The researchers found that patients receiving the treatment experienced 75% less progression of the disease overall, compared to a matched cohort of people with Huntington’s who were not receiving the treatment. This is the first time a drug trial has reported continuing, statistically significant slowing of Huntington’s progression.

uniQure plans to submit an application to the US Food and Drug Administration early next year requesting accelerated approval to market the drug, with applications in the UK and Europe to follow.

Huntington’s disease is a fatal neurodegenerative disease caused by a single genetic mutation. People with an affected parent have a 50% chance of inheriting the mutation, meaning they will develop disease symptoms – typically in mid-adulthood – affecting their movement, thinking and behaviour. About 8,000 people in the UK are currently living with Huntington’s disease.

Huntington’s disease is caused by the HTT gene, which tells our cells to make a protein called huntingtin.
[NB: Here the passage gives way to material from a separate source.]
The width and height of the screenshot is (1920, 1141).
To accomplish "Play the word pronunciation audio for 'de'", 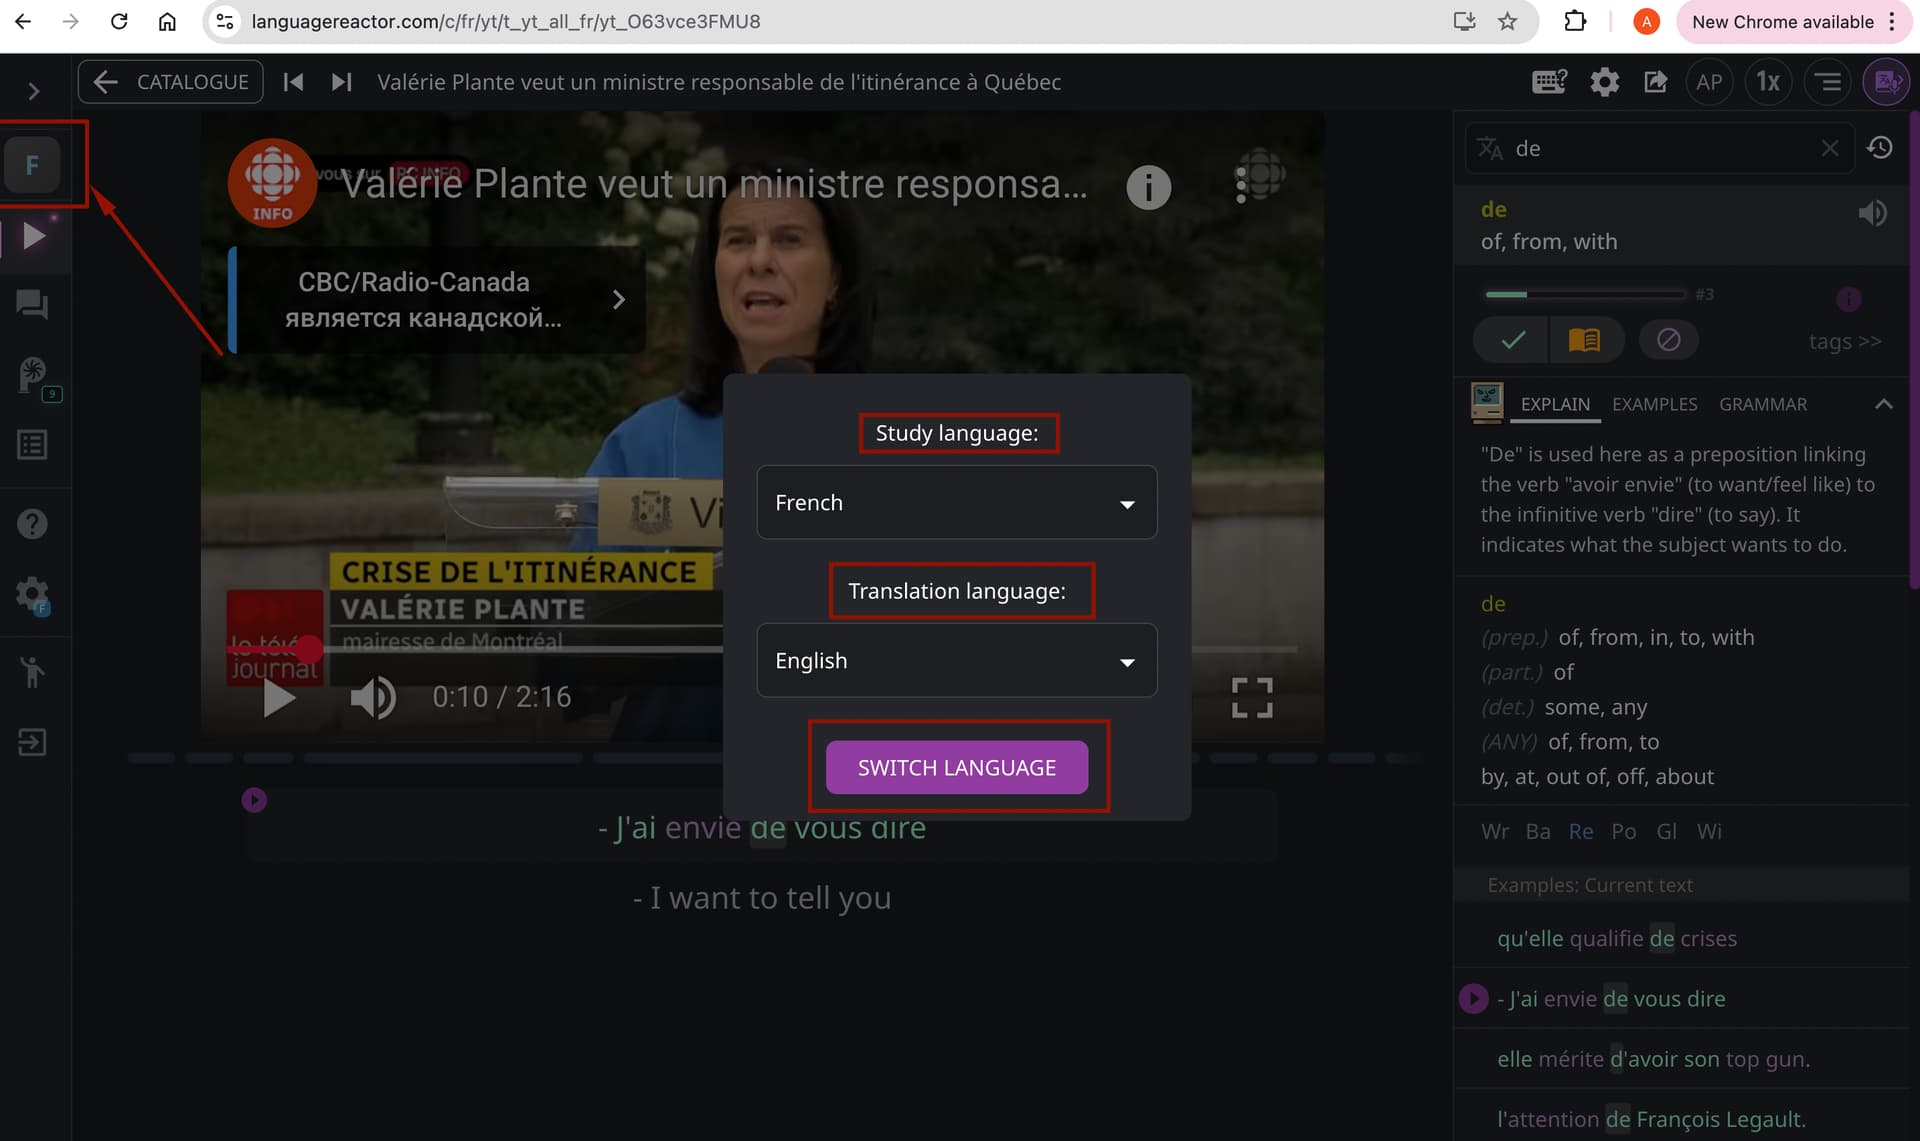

In its harmful form in people with the disease, this is called mutant huntingtin, and causes mounting damage to the brain over years.

AMT-130 is a gene therapy that permanently introduces new functional DNA into a person’s cells. It consists of particles of a harmless, empty virus, plus a set of instructions encoded in custom-made DNA. The virus is injected directly into a part of the brain called the striatum which is particularly vulnerable in Huntington’s disease. This is done using a highly complex neurosurgical technique called stereotactic surgery, in which tiny tubes called catheters are guided to the right part of the brain, supported by live MRI images. Once in the brain, the virus particles enter the neurons and release the DNA cargo.

The AMT-130 DNA becomes a permanent addition to the neuron. It contains a set of instructions for making a molecule of RNA which has been designed to bind to the RNA that is produced when a cell is making the huntingtin protein. When AMT-130 RNA binds to the cell’s own huntingtin RNA, it summons an enzyme to destroy it. As a result, the huntingtin message is deleted and less of the protein is made – permanently. It is expected that a single dose of AMT-130 would last for a person’s whole life.